*Given entries:*
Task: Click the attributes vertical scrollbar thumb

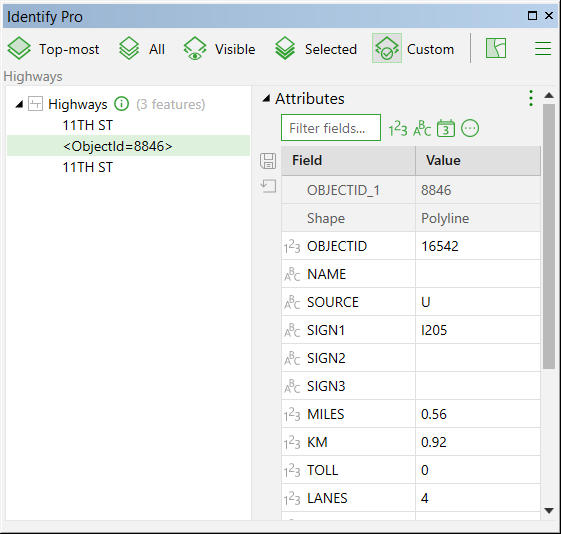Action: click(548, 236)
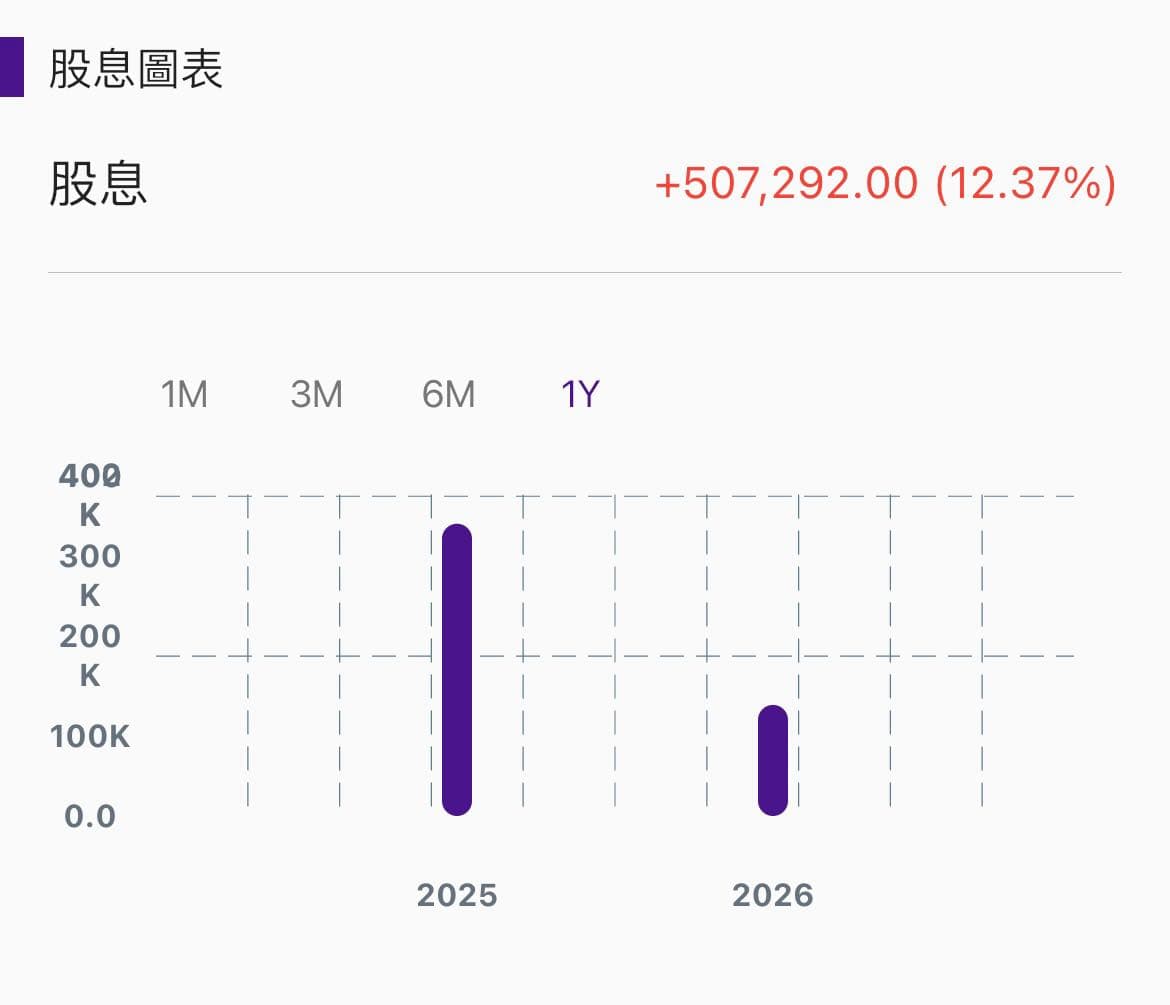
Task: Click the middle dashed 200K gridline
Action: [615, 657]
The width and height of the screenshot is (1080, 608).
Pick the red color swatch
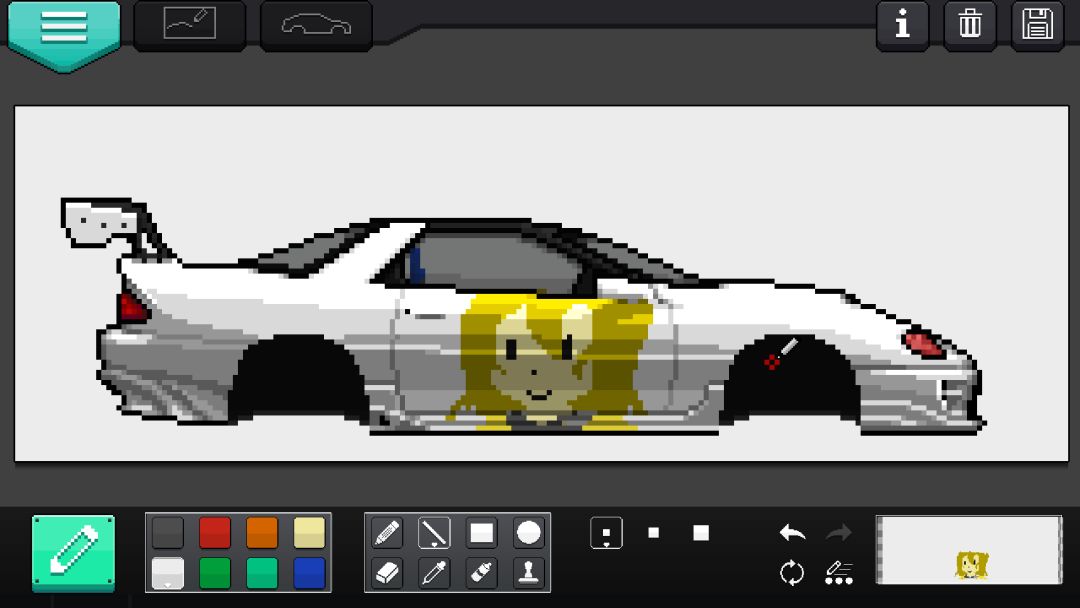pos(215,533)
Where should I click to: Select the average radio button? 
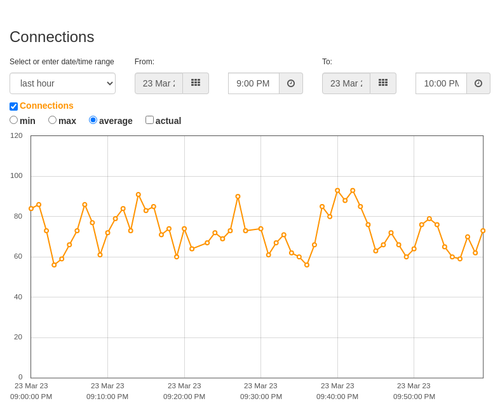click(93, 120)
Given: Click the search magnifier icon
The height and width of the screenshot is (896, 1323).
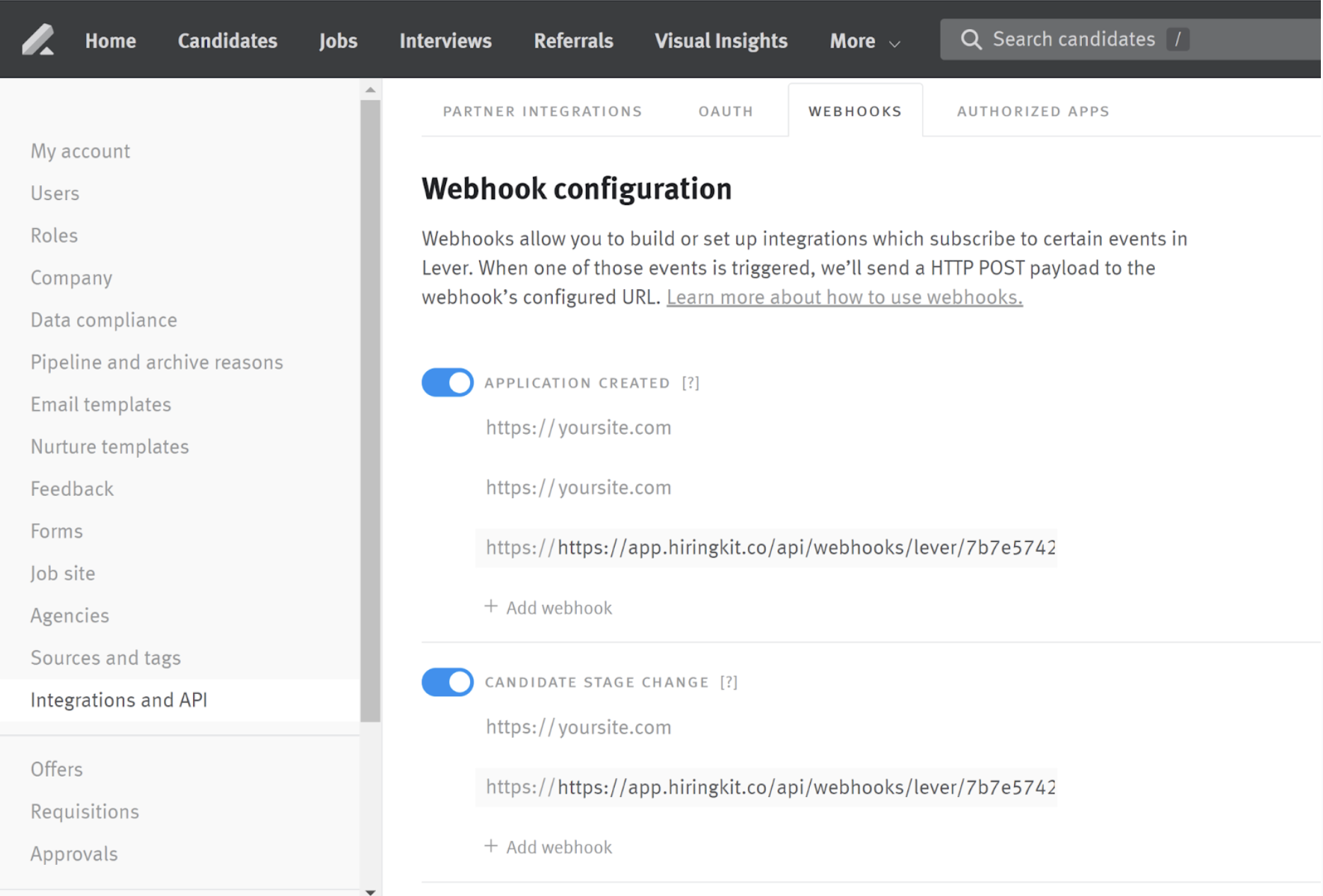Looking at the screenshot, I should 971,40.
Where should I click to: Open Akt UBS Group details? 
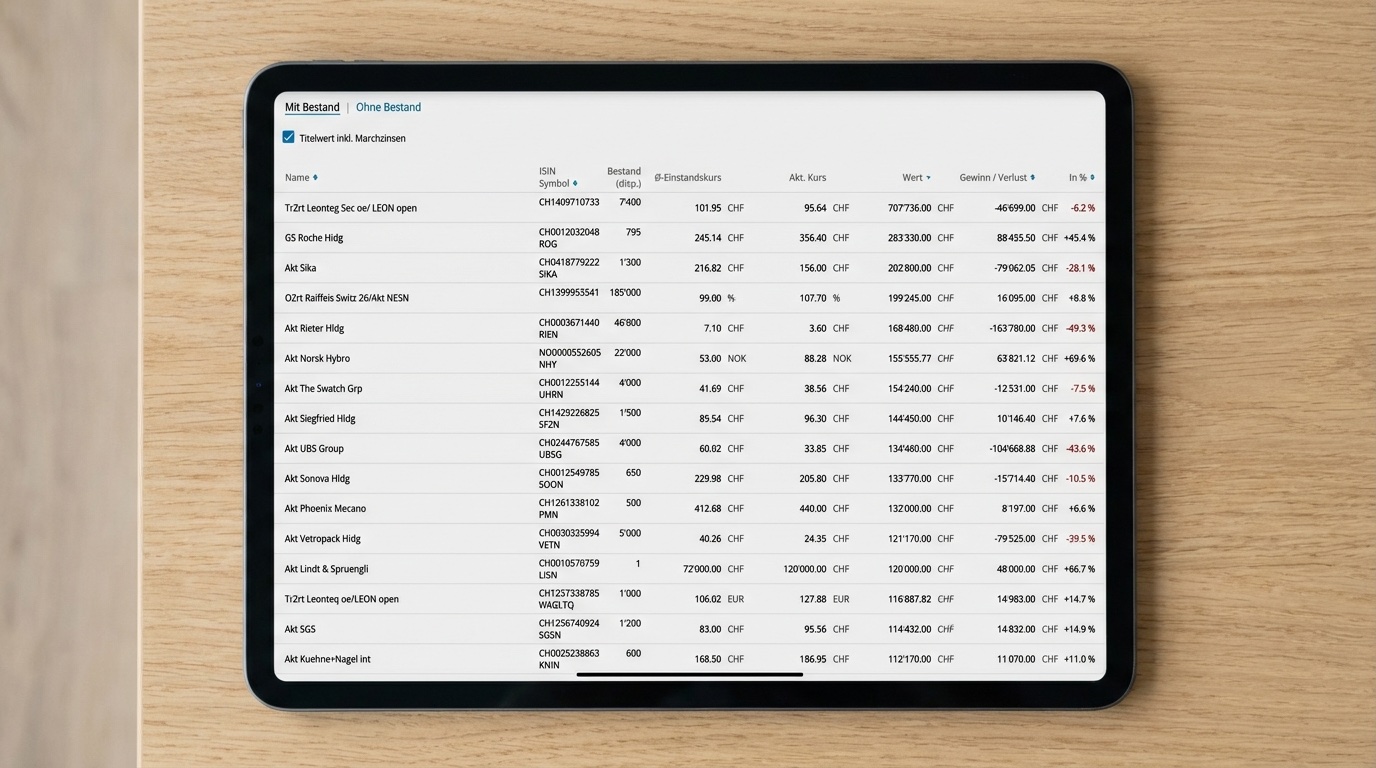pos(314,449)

*Required work:*
The entire listing above, minus its pictures, should be copied out exactly.

*Completed task:*
Task: Click the attributes vertical scrollbar thumb

Action: click(548, 236)
Task: Click the middle dashed 200K gridline
Action: [615, 657]
The width and height of the screenshot is (1080, 608).
Pick the red color swatch
pos(215,533)
Where should I click to: Select the average radio button? 
click(93, 120)
Given: Click the search magnifier icon
The height and width of the screenshot is (896, 1323).
Looking at the screenshot, I should 971,40.
Where should I click to: Open Akt UBS Group details? 
pos(314,449)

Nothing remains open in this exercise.